▶ Work order:
Your task is to transcribe exactly, and only, the lines running from the one with "Task: Click the 下取り対象機種 column header" to the end of the listing below, inclusive, with every picture left out.
+ + + + +
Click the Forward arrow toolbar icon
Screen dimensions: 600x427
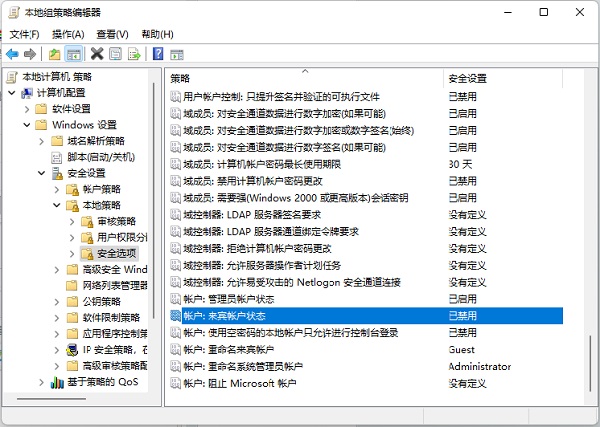(x=31, y=54)
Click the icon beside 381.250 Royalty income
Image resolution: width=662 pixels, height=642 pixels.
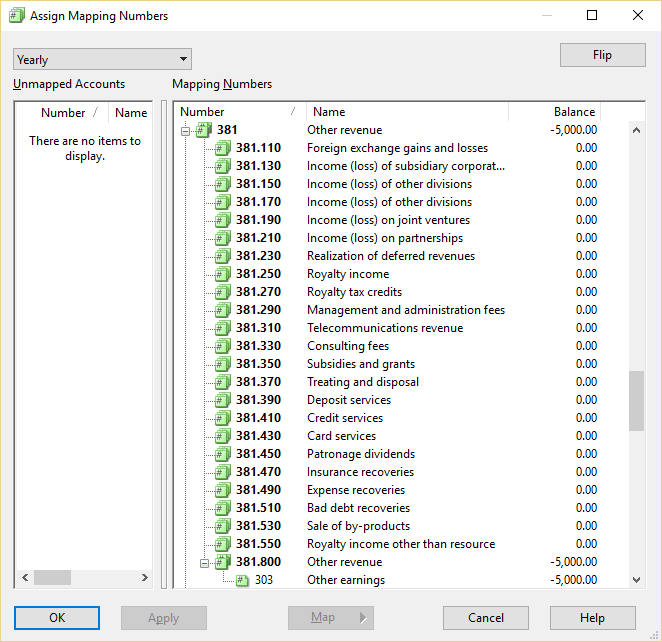223,274

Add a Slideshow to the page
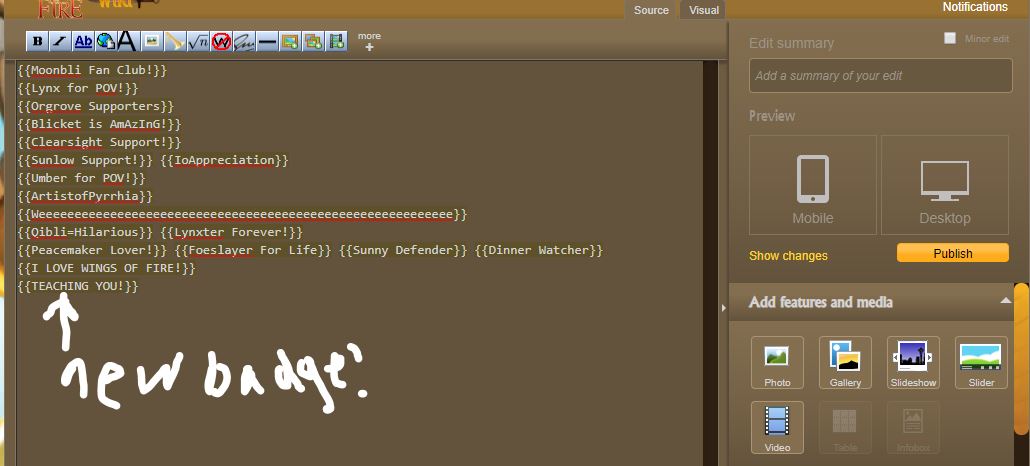point(912,362)
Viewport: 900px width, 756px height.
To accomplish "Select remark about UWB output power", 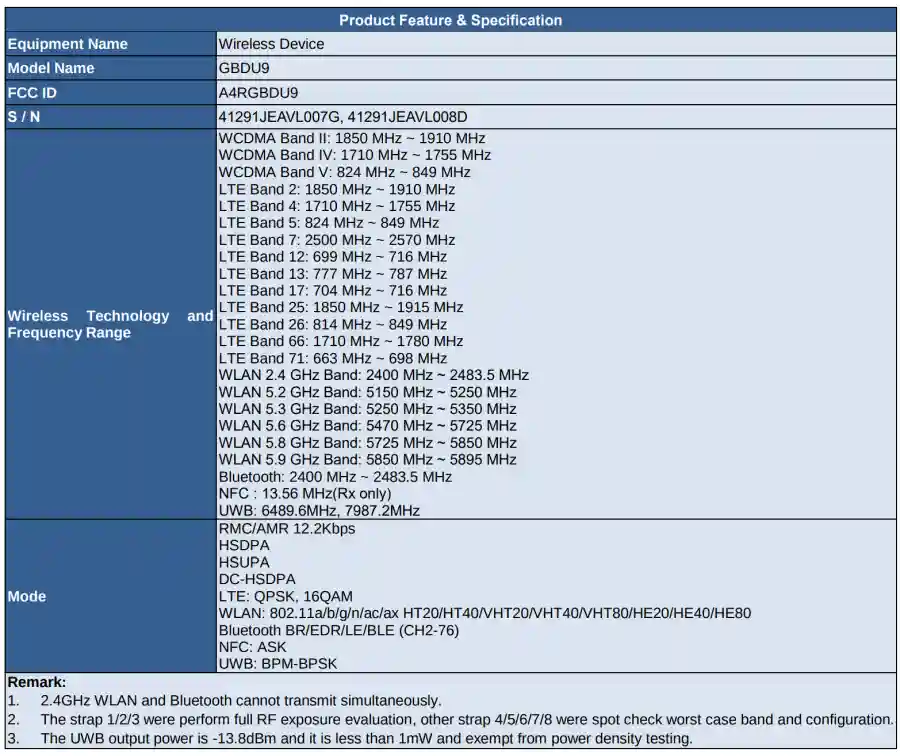I will coord(366,738).
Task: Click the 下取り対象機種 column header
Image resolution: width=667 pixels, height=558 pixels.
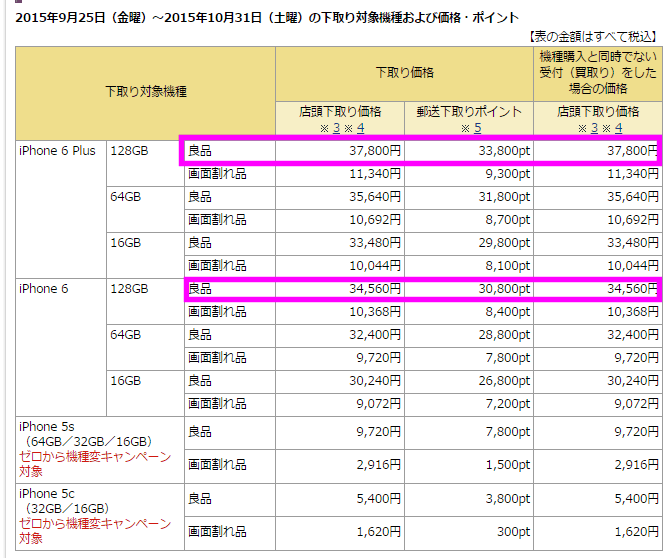Action: (146, 91)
+ + + + +
▶ Exercise result:
Task: Click the 下取り対象機種 column header
Image resolution: width=667 pixels, height=558 pixels.
Action: (146, 91)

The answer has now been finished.